A new study shows that life-saving heart procedures were performed on white adults twice as often as on Black adults, causing researchers to suspect racial bias among clinical decision-makers.
“The lives disabled or lost are simply too many,” Wendy C. Taddei-Peters, PhD, a study author, said in a news release from the National Institutes of Health.
The study examined the care of 377 patients at 21 U.S. advanced heart failure centers and found that 22% of white adults and 11% of Black adults received a heart transplant or heart pump.
Black Americans are 30% more likely to die from heart disease than white people, according to 2018 government data.
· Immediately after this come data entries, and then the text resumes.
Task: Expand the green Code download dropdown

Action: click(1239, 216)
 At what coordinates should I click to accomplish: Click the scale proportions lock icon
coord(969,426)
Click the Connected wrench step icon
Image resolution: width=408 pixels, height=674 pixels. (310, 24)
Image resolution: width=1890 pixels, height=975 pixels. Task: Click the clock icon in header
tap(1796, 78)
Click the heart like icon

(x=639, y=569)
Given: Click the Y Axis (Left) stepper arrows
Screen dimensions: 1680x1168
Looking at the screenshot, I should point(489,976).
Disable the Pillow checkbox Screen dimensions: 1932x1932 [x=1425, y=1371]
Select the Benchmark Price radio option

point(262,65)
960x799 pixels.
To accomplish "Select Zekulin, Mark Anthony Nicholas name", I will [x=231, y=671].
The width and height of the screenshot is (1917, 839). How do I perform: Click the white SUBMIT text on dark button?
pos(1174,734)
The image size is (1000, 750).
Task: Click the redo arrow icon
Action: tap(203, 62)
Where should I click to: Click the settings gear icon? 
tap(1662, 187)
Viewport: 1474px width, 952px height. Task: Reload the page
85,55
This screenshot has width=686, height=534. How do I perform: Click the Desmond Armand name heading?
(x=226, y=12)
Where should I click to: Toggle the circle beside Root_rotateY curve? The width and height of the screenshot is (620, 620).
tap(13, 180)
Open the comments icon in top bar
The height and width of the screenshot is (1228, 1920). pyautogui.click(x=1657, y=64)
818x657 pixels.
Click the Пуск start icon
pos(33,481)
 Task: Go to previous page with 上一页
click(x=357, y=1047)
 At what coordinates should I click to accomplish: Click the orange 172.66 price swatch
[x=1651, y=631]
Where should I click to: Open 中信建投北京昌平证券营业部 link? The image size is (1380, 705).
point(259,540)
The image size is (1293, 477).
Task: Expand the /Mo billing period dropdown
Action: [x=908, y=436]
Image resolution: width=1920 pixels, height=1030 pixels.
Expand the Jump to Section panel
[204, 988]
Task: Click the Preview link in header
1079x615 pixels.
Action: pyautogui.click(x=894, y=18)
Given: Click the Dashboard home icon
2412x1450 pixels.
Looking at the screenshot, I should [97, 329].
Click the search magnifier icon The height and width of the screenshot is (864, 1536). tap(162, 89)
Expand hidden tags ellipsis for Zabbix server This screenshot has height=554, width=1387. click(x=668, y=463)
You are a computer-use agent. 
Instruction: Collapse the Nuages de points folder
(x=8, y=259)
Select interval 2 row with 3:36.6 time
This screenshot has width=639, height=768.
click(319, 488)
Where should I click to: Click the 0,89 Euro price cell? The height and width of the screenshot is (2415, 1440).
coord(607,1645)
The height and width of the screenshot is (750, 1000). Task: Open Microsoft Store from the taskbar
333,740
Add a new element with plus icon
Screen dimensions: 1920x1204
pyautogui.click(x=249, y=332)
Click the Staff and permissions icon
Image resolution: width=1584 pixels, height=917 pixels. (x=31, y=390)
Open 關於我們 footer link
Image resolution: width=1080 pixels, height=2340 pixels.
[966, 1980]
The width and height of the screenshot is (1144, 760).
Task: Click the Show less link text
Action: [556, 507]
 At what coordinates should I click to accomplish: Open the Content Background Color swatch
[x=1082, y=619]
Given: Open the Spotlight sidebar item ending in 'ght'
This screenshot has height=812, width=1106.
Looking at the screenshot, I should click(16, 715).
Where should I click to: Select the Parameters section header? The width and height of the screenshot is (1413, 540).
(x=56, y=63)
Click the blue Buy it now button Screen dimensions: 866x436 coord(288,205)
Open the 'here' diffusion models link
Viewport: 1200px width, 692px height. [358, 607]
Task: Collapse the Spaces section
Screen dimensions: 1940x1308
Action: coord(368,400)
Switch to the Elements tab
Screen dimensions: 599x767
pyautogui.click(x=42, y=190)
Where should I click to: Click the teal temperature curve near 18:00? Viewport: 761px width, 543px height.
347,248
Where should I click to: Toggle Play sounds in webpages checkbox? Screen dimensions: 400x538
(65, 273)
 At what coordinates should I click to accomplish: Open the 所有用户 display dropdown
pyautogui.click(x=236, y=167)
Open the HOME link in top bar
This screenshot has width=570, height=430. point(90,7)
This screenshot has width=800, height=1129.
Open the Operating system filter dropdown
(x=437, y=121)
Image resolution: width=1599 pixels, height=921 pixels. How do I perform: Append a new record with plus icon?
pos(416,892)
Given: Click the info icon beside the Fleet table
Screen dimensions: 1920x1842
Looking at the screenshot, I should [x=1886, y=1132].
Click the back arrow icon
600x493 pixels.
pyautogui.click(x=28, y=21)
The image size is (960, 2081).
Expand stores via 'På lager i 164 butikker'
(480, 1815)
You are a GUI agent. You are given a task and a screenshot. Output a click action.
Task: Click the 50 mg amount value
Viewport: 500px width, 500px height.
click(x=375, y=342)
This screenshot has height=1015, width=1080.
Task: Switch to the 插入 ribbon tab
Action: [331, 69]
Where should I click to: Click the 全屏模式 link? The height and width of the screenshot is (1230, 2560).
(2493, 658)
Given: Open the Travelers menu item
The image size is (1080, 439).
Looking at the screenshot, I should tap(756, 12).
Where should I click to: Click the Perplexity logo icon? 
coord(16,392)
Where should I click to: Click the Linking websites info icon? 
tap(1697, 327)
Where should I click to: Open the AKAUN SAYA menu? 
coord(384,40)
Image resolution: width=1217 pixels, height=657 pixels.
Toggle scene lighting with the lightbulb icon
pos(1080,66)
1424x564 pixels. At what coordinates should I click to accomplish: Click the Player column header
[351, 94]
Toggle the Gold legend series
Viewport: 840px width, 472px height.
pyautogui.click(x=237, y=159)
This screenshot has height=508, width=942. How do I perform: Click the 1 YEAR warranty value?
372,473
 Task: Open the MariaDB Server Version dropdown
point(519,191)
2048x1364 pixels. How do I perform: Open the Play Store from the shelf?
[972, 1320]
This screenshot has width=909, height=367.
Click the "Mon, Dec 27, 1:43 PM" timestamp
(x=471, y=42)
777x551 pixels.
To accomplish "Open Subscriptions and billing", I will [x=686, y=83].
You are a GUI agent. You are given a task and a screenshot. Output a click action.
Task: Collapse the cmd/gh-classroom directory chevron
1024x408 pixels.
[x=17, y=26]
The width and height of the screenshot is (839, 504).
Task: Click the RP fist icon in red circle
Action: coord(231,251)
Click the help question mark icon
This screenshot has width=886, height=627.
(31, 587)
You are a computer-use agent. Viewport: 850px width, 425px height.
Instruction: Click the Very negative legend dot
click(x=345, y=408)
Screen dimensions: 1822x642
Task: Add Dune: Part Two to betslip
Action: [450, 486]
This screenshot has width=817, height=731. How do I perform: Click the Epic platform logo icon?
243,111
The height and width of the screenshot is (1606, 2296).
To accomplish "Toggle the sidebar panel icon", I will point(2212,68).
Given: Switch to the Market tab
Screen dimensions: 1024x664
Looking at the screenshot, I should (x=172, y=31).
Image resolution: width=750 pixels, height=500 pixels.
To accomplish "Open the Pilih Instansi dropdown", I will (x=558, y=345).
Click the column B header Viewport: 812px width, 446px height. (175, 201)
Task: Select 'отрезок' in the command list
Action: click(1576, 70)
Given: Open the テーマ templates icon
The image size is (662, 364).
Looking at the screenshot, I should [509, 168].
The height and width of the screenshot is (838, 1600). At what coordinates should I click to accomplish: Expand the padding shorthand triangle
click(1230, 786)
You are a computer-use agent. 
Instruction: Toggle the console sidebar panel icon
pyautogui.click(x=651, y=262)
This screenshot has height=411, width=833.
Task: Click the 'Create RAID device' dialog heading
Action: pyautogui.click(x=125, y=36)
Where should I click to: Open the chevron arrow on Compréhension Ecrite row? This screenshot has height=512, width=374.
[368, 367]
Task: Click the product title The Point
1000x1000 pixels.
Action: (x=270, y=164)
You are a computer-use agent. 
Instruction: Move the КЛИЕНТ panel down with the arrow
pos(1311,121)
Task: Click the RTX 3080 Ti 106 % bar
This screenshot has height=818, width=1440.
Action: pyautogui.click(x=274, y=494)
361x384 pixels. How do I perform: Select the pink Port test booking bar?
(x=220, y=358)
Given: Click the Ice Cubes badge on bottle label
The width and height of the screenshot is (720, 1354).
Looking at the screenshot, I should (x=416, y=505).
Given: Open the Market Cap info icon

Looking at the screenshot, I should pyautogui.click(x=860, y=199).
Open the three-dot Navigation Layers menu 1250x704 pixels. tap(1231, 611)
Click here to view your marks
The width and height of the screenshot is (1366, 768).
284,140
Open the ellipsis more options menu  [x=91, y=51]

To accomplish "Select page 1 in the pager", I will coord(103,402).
Researchers controlled for variables such as severity of disease and patient treatment preferences. Although 18 Black adults and 36 white adults died during the study, there was no statistical link between the patients’ race and death rates, the National Institutes of Health summary says.
Researchers’ inability to explain the disparity of procedures, though, suggested that the patients’ care was influenced by unconscious bias and overt racism from health care providers, according to the institute, which helped fund the study.
“The totality of the evidence suggests that we as heart failure providers are perpetuating current inequities,” study author Thomas M. Cascino, MD, said in the news release. “However, recognizing disparities isn’t enough. As physicians and health care providers, we must find ways to create equitable change.”
The study was funded by the National Center for Advancing Translational Sciences and the National Heart, Lung, and Blood Institute, and is part of ongoing research that includes examination of disparity in heart failure treatment.